Ближе к вечеру теплая компания, как обычно, собралась у Сереги. Быстренько, что б не застукали внезапно вернувшиеся родители, оприходовали пару бутылок водки (как было не отметить такой праздник?) и пошли на дискотеку. По дороге прикупили еще винища, распили из горла прямо в парке. До дискотеки так и не добрались: Сундук, вечный зачинщик, задрался к другой компании, мирно выпивающей по соседству. Как водится, завязалась "мочиловка". Сам Сундук, заварив кашу, привычно сбежал: это был его излюбленный прием. Драться он не любил, зато любил устраивать мелкие и не очень пакости всем подряд, в том числе и собственным друзьям.
Драка, как драка, ничего особенного. Толпа на толпу, пьяные и те, и другие. В пылу борьбы Сереге под руку попалась опустошенная к тому времени бутылка. Недолго думая, он опустил ее на голову одному из противников.
…Совсем рядом вдруг раздалась переливчатая трель милицейского свистка и обе теплые компании со сбитыми кулаками и окровавленными физиономиями под белы рученьки были препровождены в отделение.
Был конец месяца, а у милиции существует свой план на раскрытие преступлений. А тут, как на тарелочке с голубой каемочкой — нате вам и преступление, и готовых преступников. Некоторым повезло — на момент преступления не исполнилось восемнадцати. Сереге же восемнадцать стукнуло четырнадцатого июня, а День Молодежи пришелся на двадцать седьмое…
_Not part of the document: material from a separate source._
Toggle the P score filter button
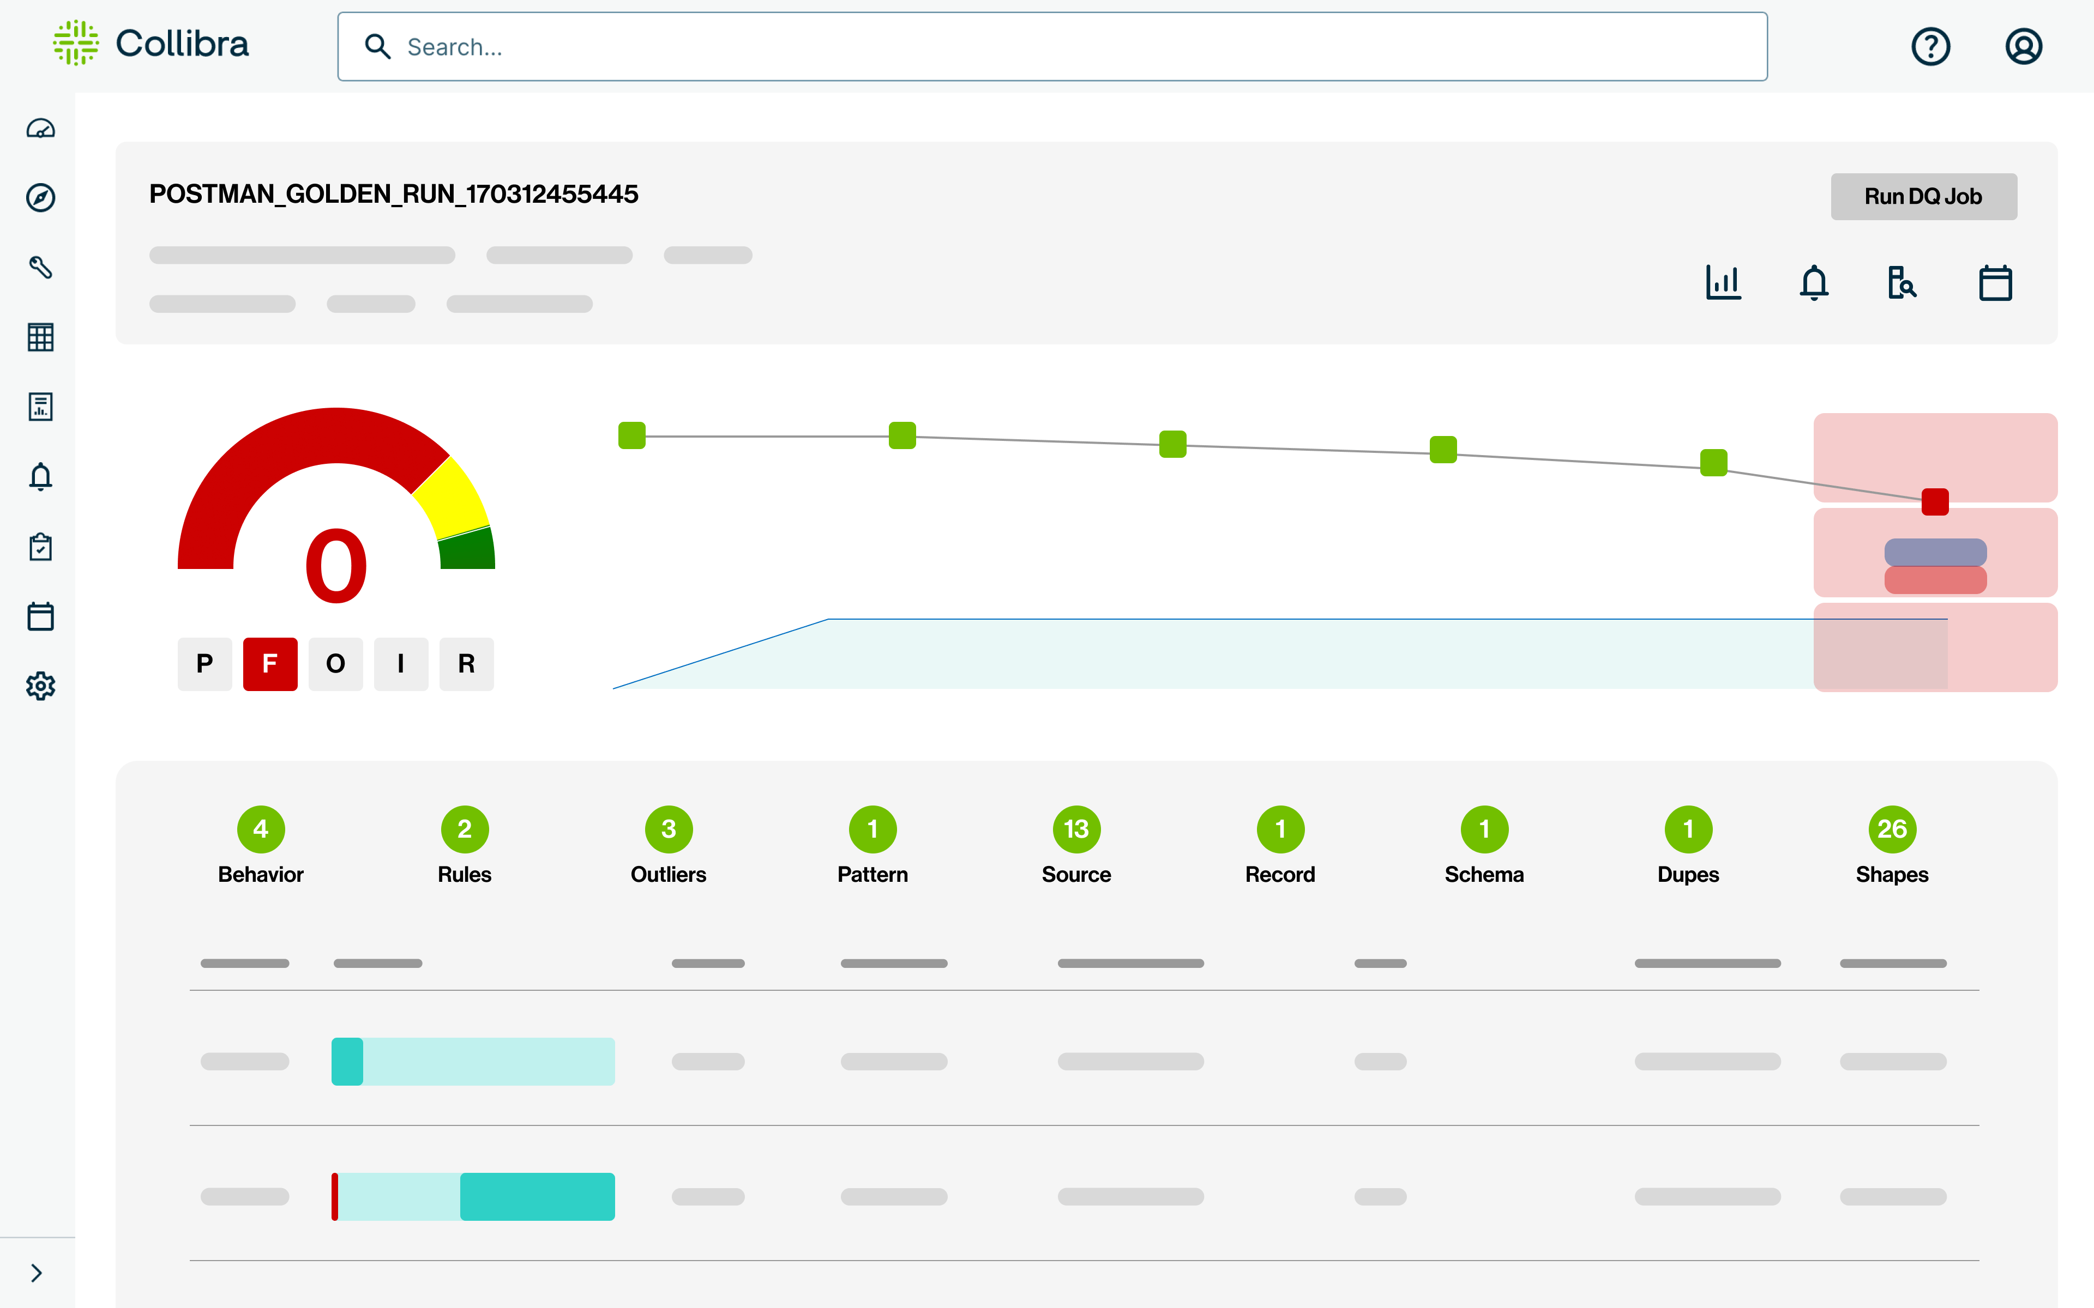 (x=205, y=664)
Для Голиков настали черные дни. Сыночек-любимец сидит в городской тюрьме в ожидании суда. Из института поперли, не дожидаясь вердикта "Виновен". Все лето Голики искали пути, какими можно было бы вызволить великовозрастное дитя под подписку о невыезде. На решение проблемы ушло два с половиной месяца и море денег, но в начале сентября Сергей был дома.
Тюрьма Сереге не понравилась. Пару раз ему удалось передать оттуда письма. О, какие это были письма! Кричал, рвал родительские сердца словами: "Меня посадили с убийцами! Рядом со мной двадцать четыре часа в сутки находятся люди, лишившие жизни ближнего своего. Вытащите меня отсюда!" И еще один перл запомнила Таня из этих писем: "Ян, прости меня! Я всю жизнь называл тебя уродом, но этим уродом оказался я сам".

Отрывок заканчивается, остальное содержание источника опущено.